- Brief -
Copy the material from the line with "You are a GUI" to the line with "tap(22, 300)", inclusive, and nothing else.

- Data provided -
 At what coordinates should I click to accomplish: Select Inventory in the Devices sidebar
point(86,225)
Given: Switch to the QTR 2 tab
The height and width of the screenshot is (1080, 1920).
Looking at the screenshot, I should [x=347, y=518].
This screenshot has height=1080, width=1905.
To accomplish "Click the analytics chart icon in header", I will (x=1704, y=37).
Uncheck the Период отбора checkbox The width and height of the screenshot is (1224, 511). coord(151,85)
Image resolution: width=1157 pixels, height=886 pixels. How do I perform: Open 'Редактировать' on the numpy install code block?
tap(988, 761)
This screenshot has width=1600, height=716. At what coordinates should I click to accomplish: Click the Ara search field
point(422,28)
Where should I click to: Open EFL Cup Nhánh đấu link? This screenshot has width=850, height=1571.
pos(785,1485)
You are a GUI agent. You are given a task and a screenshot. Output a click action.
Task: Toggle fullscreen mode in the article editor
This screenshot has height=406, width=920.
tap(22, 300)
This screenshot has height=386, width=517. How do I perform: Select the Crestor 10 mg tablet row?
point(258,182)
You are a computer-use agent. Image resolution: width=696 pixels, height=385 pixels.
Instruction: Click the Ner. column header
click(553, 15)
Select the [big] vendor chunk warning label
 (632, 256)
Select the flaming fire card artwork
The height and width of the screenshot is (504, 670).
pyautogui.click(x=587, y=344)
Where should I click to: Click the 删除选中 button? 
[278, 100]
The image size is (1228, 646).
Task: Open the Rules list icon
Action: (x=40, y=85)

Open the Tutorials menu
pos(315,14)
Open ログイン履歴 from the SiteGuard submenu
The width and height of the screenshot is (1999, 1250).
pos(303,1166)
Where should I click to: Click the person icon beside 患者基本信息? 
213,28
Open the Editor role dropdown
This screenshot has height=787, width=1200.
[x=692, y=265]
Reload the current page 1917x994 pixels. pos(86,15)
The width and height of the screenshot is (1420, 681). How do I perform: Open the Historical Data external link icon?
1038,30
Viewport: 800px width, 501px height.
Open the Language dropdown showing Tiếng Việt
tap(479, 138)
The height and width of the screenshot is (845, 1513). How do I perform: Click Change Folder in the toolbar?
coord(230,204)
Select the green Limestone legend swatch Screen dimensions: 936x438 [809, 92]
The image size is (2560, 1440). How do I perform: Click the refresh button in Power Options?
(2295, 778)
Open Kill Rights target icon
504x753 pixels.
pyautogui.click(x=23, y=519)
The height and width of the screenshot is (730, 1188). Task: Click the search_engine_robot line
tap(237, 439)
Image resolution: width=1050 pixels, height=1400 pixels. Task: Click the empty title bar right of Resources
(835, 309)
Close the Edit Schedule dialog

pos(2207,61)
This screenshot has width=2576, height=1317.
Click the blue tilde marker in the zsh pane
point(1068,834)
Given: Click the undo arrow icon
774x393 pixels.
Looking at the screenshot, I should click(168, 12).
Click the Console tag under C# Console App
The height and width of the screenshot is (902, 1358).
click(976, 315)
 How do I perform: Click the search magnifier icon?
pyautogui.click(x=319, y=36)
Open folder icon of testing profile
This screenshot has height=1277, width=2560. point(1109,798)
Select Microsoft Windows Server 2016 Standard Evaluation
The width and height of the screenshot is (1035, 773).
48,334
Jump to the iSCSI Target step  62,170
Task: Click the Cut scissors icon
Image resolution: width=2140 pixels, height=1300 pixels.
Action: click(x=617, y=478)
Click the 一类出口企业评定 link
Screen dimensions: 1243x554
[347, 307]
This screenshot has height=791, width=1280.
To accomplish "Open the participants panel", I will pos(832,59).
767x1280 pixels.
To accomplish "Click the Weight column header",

- Complete output -
You are a GUI agent. You are given a task and a screenshot. Output a click action.
Task: Toggle fullscreen mode in the article editor
This screenshot has height=406, width=920.
tap(22, 300)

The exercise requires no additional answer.